Gizi lebih umumnya disebabkan oleh pola makan yang tidak seimbang, seperti terlalu banyak mengonsumsi makanan tinggi lemak, gula, dan kalori, serta kurangnya aktivitas fisik.
Orang dengan gizi lebih berisiko lebih tinggi terkena penyakit seperti diabetes, hipertensi, dan gangguan metabolisme. Untuk mengatasi gizi lebih, diperlukan perubahan gaya hidup dengan menjaga pola makan yang sehat dan meningkatkan aktivitas fisik agar kalori yang masuk seimbang dengan kalori yang dibakar.
Baca Juga: 5 Cara Memasak Makanan Sehat agar Gizi Tak Hilang
Tips Menjaga Asupan Gizi Sehari-hari
Berikut beberapa tips untuk menjaga asupan gizi sehari-hari yang dikutip dari buku Nasehat buat Sehat karya Tan Shot Yen:
Pada saat makan, pastikan piring makan kita berisi makanan yang seimbang antara karbohidrat, protein, lemak sehat, serta vitamin dan mineral.
Usahakan untuk mengonsumsi setidaknya 5 porsi buah dan sayur setiap hari.
Mengonsumsi protein, seperti seperti ikan, daging, ayam, dan telur, tahu, tempe, kacang-kacangan, dan biji-bijian.
Hindari konsumsi gula berlebihan yang bisa meningkatkan risiko diabetes dan obesitas.
Minum air putih setidaknya 8 gelas air per hari.
Konsumsi lemak sehat, seperti ikan berlemak (salmon, tuna), alpukat, kacang-kacangan, dan minyak zaitun.
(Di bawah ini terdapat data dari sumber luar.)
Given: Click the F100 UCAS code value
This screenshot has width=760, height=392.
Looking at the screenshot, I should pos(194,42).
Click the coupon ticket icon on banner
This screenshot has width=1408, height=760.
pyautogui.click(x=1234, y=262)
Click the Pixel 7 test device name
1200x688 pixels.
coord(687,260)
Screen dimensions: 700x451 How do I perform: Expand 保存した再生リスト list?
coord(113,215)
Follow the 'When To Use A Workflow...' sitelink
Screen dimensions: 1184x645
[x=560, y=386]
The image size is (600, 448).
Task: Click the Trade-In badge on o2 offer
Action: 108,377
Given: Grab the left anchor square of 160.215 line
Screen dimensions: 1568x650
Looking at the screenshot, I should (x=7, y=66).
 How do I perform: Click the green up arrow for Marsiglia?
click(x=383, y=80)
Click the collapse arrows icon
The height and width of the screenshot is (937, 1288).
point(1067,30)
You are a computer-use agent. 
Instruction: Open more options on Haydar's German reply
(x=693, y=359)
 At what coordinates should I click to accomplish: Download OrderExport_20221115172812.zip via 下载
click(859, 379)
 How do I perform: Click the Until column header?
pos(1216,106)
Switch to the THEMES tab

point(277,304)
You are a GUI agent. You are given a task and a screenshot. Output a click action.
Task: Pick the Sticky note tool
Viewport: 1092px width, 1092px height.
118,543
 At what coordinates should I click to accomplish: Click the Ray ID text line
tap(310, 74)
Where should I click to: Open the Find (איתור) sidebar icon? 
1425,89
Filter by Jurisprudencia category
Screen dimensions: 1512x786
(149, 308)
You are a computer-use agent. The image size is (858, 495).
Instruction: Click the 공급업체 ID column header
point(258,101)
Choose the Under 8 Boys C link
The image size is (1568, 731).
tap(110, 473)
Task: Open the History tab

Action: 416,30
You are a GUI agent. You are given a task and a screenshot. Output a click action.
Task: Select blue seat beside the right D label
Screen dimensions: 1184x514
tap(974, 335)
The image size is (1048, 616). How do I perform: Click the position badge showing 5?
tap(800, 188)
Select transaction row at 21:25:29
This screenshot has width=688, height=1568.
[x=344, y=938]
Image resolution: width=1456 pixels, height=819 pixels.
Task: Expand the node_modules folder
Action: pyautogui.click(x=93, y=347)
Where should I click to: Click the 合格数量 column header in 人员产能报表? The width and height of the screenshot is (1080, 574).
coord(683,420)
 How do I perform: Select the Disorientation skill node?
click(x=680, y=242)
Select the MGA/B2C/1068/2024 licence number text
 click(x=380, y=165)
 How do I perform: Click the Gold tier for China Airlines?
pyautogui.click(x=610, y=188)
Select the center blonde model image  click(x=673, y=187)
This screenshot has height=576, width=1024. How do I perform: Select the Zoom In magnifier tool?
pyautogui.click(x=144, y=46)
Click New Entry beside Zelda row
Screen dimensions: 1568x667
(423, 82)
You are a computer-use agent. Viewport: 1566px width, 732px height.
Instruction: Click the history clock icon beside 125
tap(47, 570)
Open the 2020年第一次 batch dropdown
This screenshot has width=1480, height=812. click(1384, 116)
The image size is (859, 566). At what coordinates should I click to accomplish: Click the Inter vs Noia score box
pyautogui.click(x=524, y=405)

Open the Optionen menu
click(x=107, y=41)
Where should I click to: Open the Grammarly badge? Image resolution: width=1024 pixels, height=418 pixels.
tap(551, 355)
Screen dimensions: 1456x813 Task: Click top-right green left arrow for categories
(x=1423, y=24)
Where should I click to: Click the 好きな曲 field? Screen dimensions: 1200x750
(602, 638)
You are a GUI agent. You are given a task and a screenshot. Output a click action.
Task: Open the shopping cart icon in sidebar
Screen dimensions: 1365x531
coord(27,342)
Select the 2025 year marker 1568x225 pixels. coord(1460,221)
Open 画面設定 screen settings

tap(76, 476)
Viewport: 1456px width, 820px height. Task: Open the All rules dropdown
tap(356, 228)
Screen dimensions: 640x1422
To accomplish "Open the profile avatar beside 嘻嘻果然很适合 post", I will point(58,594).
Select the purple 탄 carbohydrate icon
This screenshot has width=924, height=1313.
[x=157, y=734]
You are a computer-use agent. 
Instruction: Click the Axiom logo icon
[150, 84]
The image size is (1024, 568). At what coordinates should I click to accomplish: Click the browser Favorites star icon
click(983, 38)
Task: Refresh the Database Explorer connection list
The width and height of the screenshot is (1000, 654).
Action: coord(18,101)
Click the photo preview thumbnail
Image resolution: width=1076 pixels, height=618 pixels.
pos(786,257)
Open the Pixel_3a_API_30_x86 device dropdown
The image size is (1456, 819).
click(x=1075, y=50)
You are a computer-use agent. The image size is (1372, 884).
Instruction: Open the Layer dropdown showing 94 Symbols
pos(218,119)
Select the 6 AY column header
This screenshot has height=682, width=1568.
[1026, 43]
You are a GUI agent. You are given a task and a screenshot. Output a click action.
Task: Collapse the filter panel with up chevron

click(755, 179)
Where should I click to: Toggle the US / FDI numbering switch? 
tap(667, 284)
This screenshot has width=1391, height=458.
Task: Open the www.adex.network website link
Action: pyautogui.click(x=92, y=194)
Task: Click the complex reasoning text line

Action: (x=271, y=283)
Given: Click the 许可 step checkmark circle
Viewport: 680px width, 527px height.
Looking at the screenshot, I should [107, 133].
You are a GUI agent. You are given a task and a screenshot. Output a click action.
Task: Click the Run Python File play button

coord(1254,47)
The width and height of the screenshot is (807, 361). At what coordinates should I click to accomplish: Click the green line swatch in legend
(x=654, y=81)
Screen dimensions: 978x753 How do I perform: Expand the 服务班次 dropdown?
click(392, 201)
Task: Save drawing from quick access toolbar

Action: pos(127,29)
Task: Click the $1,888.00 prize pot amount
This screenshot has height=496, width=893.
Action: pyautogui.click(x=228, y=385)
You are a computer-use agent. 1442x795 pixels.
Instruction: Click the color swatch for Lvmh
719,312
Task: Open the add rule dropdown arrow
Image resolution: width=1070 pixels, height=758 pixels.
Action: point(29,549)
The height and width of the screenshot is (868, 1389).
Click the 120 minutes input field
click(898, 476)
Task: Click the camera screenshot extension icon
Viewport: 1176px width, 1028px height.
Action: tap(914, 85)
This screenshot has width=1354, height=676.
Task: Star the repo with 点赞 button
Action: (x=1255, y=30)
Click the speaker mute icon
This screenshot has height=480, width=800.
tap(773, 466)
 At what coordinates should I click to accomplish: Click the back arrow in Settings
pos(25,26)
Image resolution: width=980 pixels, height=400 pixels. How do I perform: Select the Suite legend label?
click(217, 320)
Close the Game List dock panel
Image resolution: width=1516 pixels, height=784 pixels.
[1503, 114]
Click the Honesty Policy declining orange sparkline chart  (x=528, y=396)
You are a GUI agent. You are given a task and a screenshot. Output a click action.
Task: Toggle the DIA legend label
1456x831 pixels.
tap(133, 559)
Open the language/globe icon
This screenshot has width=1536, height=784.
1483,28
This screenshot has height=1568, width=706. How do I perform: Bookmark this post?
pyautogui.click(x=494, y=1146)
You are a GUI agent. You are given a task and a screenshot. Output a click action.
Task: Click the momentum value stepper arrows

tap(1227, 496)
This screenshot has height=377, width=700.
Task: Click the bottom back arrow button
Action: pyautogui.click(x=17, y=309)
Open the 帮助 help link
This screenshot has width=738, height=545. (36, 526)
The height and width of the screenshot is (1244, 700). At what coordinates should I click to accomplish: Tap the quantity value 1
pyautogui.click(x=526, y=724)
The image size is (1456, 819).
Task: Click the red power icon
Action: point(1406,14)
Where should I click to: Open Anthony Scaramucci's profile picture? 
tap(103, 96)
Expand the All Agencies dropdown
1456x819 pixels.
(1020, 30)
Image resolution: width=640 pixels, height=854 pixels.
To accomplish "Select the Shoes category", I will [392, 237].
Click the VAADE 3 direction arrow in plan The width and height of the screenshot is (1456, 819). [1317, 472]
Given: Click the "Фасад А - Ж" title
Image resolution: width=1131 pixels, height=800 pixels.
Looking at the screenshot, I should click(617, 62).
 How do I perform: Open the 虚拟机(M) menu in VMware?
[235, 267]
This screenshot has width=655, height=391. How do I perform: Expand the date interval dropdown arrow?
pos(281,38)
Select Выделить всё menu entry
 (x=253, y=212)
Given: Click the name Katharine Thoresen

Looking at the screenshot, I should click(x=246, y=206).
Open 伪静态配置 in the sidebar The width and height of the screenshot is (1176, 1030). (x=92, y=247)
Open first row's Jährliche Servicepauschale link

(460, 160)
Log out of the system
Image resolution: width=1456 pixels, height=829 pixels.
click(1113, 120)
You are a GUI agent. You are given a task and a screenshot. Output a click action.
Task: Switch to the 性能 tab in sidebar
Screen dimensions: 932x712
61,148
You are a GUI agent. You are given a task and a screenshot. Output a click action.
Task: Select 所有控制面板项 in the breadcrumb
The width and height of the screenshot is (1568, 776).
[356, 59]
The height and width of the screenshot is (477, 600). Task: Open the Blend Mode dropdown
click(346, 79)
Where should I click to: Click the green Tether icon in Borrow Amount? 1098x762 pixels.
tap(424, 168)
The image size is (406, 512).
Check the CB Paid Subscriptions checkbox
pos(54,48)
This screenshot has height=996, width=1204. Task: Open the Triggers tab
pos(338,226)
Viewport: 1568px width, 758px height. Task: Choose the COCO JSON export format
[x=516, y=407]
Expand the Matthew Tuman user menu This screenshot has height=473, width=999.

Hindari lemak trans dari makanan olahan atau gorengan.
Rerencanakan pola makan harian atau mingguan membantu memastikan asupan nutrisi tetap seimbang.
Jika merasa lapar di antara waktu makan, pilih camilan sehat seperti buah segar, kacang-kacangan, atau yogurt.
Kurangi makanan olahan seperti makanan cepat saji atau makanan dalam kemasan biasanya mengandung banyak lemak jenuh, gula, dan garam.